Emmanuel Macron va s’inscrire dans la continuité de ses prédécesseurs et maintenir avec la Chine une relation privilégiée. Il a rencontré M. Xi lors de sommets internationaux, mais fera sa première visite en Chine en janvier, en principe.

Il sera intéressant de voir s’il se montre plus ferme que ses prédécesseurs, à la mode d’Angela Merkel, plus exigeante vis-à-vis des Chinois aussi bien en matière d’ouverture économique que de droits de l’homme. C’est la tendance de la part des pays Européens, et M. Macron l’a confirmé quand il a demandé que les investissements chinois en Europe soient davantage passés au crible.

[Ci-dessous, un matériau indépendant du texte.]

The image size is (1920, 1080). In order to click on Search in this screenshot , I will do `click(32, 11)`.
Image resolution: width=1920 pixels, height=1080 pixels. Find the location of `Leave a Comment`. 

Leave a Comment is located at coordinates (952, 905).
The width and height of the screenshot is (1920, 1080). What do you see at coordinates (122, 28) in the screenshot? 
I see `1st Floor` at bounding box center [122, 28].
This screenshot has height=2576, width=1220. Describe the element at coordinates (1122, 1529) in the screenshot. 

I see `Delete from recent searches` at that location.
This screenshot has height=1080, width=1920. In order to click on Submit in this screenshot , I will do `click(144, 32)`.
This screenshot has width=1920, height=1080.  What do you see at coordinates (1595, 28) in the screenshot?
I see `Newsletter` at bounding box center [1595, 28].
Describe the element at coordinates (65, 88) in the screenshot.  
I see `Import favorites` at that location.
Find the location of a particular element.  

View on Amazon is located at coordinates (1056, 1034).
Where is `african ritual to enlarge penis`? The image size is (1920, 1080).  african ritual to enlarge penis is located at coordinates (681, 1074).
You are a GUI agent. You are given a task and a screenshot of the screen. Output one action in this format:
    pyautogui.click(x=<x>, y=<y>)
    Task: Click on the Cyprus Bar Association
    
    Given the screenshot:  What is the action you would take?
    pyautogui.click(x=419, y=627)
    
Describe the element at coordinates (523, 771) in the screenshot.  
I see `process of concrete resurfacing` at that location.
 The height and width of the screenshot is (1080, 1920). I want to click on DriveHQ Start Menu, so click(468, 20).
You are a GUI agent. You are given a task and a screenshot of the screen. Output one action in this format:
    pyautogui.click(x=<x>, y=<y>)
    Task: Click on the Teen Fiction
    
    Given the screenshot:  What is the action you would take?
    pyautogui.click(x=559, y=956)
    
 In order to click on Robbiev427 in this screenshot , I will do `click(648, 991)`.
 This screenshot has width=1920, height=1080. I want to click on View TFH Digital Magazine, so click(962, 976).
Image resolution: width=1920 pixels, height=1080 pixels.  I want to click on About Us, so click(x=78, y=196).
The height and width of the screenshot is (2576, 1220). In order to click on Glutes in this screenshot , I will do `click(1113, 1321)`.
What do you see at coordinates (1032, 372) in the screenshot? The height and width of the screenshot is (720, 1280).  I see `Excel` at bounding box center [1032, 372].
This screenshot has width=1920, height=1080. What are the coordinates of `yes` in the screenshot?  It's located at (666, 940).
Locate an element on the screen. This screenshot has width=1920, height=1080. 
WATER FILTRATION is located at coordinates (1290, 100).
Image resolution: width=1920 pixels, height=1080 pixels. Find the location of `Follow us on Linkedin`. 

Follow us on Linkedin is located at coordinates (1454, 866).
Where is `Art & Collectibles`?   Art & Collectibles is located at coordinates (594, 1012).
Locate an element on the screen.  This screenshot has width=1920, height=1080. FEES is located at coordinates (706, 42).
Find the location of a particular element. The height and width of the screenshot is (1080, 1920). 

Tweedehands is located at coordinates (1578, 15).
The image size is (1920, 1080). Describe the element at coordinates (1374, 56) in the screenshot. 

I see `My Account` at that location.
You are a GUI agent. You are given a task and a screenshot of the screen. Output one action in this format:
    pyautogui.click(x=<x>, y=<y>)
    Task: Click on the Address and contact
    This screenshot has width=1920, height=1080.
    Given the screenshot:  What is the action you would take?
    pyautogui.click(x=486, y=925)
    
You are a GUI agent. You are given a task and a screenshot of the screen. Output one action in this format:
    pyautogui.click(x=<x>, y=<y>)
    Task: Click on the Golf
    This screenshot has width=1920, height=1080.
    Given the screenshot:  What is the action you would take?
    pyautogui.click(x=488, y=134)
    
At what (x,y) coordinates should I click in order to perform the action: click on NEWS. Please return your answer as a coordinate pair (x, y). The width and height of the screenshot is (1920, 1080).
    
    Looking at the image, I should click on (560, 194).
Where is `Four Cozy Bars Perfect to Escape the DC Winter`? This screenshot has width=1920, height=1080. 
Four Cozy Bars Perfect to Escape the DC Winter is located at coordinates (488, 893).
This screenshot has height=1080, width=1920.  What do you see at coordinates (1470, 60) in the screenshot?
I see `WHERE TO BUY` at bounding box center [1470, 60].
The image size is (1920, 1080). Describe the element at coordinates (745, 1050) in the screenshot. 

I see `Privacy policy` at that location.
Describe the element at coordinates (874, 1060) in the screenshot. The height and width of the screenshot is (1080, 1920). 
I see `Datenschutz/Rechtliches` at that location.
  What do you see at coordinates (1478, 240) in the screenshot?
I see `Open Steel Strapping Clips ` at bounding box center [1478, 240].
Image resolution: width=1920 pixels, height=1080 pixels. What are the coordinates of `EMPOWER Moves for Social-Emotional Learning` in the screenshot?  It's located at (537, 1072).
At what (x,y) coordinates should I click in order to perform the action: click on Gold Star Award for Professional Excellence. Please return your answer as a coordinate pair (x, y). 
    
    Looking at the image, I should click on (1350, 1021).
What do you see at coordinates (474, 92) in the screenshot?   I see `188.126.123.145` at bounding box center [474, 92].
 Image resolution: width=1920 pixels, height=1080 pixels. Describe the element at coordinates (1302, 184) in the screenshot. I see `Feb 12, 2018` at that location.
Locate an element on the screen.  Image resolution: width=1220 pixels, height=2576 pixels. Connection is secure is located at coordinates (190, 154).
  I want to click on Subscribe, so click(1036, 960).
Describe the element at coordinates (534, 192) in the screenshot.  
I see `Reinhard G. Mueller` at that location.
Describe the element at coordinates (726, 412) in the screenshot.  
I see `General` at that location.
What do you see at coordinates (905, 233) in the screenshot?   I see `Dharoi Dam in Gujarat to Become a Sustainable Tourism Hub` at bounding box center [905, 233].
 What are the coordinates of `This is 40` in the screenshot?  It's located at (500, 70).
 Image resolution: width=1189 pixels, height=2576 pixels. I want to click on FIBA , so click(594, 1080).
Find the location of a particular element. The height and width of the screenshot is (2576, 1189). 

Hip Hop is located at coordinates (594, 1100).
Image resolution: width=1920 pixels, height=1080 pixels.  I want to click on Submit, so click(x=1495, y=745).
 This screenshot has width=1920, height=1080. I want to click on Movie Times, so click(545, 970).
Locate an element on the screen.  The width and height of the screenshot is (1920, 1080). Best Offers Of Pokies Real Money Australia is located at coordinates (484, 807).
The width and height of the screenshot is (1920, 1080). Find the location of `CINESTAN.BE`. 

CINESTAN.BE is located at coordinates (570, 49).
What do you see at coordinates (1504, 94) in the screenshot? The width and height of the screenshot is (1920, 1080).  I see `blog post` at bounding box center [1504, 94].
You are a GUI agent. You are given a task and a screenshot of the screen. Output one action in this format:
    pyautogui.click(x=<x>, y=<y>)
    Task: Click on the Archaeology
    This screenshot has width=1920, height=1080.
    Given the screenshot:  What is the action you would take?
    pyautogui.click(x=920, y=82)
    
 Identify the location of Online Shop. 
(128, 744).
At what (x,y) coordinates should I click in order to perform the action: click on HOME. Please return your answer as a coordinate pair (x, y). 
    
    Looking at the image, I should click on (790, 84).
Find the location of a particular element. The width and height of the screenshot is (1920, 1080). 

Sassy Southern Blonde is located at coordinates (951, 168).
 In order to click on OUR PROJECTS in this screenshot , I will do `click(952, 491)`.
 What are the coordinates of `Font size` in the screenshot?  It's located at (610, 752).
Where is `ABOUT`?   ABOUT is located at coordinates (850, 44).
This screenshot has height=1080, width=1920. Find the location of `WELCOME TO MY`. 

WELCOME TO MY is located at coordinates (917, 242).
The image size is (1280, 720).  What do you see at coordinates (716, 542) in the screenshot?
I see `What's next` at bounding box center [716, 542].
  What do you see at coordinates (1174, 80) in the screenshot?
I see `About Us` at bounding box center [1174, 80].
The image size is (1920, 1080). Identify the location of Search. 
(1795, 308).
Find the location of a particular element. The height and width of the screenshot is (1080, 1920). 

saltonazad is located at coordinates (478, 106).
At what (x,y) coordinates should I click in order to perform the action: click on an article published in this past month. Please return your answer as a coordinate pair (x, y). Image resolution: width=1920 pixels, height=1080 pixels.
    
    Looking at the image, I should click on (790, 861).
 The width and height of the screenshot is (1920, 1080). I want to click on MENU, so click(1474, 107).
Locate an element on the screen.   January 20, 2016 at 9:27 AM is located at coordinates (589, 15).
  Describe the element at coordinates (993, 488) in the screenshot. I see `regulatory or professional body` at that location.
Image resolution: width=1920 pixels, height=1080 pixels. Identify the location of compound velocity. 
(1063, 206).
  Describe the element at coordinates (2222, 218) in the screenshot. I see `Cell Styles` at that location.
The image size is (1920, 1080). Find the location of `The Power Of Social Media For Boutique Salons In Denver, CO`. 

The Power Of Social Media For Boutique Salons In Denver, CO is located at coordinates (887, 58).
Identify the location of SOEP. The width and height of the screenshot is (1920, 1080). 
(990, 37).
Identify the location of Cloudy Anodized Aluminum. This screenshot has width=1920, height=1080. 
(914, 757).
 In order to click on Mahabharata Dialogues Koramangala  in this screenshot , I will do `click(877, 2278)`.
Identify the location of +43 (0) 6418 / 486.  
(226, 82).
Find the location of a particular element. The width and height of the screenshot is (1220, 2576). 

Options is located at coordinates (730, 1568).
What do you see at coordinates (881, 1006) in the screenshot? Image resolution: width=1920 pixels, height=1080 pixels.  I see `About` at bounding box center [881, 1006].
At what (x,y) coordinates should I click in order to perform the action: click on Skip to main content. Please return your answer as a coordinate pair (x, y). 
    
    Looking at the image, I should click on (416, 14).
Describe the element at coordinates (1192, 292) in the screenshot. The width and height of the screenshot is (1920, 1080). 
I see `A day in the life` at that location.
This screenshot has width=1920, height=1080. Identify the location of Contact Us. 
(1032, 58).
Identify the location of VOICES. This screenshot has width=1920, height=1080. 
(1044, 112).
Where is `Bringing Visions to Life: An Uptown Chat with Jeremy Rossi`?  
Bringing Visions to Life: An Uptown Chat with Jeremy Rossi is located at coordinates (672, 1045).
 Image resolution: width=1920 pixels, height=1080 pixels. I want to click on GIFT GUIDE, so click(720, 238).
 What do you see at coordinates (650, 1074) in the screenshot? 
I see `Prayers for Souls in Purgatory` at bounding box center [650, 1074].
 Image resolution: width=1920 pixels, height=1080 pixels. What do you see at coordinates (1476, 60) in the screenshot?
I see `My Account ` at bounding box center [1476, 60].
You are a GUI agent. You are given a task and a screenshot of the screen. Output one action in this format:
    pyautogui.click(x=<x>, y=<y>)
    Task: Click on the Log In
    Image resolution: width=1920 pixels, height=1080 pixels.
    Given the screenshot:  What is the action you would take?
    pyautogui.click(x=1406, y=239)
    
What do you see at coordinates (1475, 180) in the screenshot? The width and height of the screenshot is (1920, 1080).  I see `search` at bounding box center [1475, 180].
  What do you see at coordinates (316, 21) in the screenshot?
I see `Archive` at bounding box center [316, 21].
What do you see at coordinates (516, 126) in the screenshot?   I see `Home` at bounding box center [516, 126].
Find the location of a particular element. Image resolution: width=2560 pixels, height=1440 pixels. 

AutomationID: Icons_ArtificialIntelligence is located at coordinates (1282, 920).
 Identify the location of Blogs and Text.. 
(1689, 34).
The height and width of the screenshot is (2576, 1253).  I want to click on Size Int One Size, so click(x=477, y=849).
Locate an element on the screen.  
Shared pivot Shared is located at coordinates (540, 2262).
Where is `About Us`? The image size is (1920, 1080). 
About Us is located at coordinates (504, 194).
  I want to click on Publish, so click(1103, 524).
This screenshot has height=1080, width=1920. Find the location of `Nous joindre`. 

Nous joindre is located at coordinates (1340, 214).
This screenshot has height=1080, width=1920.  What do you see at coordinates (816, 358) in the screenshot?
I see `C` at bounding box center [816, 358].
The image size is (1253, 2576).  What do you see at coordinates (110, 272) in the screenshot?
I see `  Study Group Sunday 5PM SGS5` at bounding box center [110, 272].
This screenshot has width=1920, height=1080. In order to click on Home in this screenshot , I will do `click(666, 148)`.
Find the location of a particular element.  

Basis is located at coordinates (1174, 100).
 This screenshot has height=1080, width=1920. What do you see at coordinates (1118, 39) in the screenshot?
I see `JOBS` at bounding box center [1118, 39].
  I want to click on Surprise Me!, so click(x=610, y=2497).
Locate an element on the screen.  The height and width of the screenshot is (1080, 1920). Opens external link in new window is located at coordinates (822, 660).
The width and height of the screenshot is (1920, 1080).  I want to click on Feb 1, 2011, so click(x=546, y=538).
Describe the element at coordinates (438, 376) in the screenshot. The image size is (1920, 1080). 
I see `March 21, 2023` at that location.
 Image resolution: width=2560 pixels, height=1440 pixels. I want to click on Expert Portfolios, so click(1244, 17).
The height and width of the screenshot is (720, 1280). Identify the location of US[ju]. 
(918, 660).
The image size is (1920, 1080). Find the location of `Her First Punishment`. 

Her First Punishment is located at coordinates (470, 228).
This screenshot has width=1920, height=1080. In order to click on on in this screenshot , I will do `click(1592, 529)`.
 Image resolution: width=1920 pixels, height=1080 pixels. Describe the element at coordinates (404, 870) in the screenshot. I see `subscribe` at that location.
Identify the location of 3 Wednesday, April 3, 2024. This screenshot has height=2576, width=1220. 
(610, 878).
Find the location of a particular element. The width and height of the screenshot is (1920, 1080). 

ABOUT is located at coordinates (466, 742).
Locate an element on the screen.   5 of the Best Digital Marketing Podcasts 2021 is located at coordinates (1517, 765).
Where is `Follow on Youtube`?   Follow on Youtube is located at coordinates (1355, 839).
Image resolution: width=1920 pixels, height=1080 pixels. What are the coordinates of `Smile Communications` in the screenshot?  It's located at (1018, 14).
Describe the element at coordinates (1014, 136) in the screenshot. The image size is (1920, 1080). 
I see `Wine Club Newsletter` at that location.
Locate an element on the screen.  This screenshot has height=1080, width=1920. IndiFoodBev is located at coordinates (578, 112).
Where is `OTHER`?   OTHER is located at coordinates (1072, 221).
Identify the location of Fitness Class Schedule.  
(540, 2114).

JC : Quel est le point de vue de Xi Jinping sur la Corée du Nord ?

Dès son arrivée au pouvoir, il a affiché une certaine réticence à traiter avec Pyongyang. Il ne s’y est pas rendu. Et en 2014, il a réservé son premier déplacement à l’étranger à la Corée du Sud, ce qui a déplu à Kim Jong-un. Ce dernier n’a en outre jamais été accueilli en Chine. C’est sous Xi Jinping que la Chine s’est en quelque sorte déprise de son alliance avec la Corée du Nord.

Juste après la mort de Kim Jong-il en 2011, la Chine, alors dirigée par Hu Jintao, a tenté de faire avancer ses pions dans la nouvelle direction, à travers, on le sait désormais, Jiang Song-thaek, l’oncle de l’actuel dirigeant. Kim Jong-un a pris cela très mal. Lui aussi est très nationaliste, et antichinois. L’oncle a été liquidé, et dit-on, toute la faction prochinoise du régime fin 2013.

Les essais nucléaires et balistiques de la Corée du Nord sont très embarrassants pour Pékin. Le problème de la Corée du Nord est certainement devenu un test pour Xi Jinping : il va devoir montrer qu’il est à la hauteur du défi et agir en dirigeant de grande puissance. Ce qui comporte des risques. les Chinois doivent plancher sur diverses options, notamment en perspective de la visite de Donald Trump en Chine du 8 au 10 novembre, dont le principal sujet sera la Corée du Nord.